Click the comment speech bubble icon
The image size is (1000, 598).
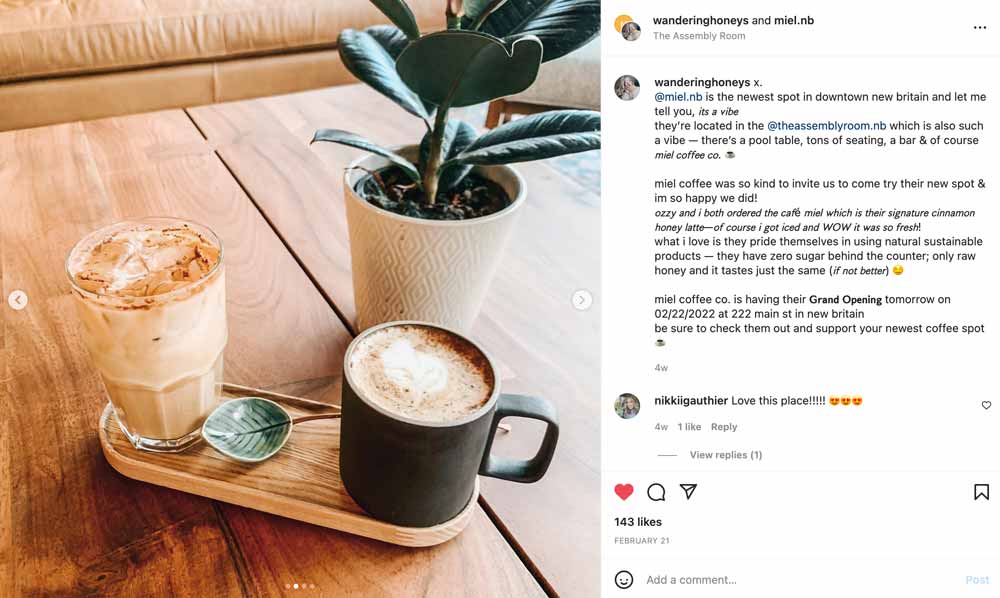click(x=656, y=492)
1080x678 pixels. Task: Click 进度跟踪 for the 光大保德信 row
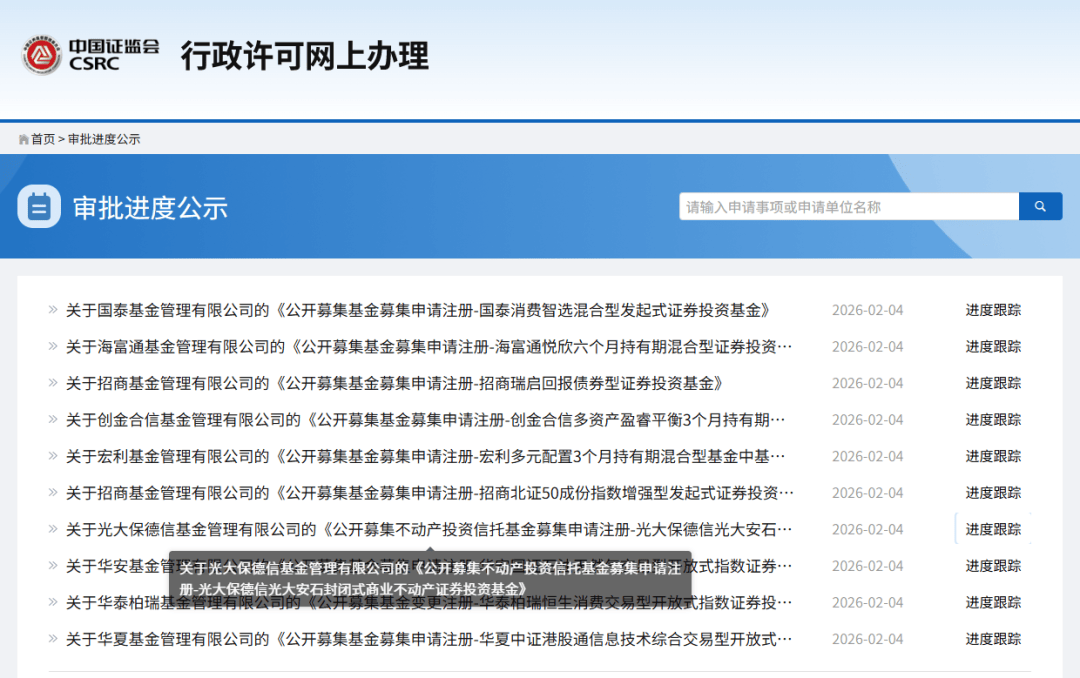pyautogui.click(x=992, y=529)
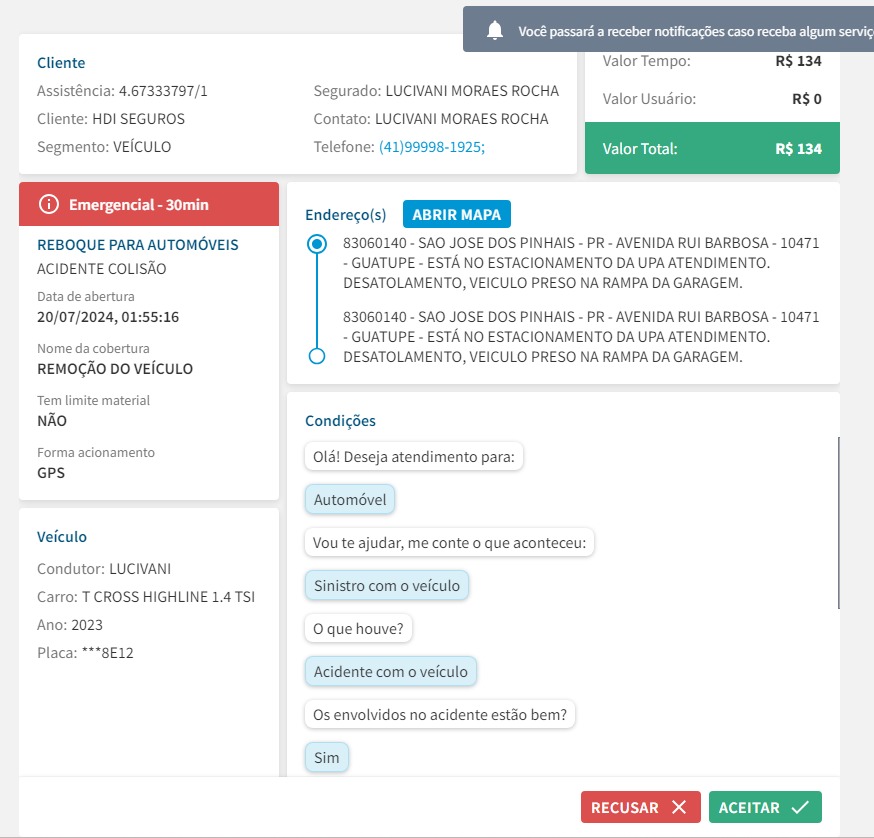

**TASK TO CARRY OUT:**
Please rewrite all the lines of the data above, requests included, rescaling every click coordinate in the answers by 1.8 and rounding each result to a whole number, with halves rounded up. Leave the pictures out of your answer.

**ANSWER IN FULL:**
Click the comment speech bubble icon
The image size is (1000, 598).
click(x=1181, y=886)
1080x678 pixels. Task: Click 进度跟踪 for the 光大保德信 row
pyautogui.click(x=1786, y=952)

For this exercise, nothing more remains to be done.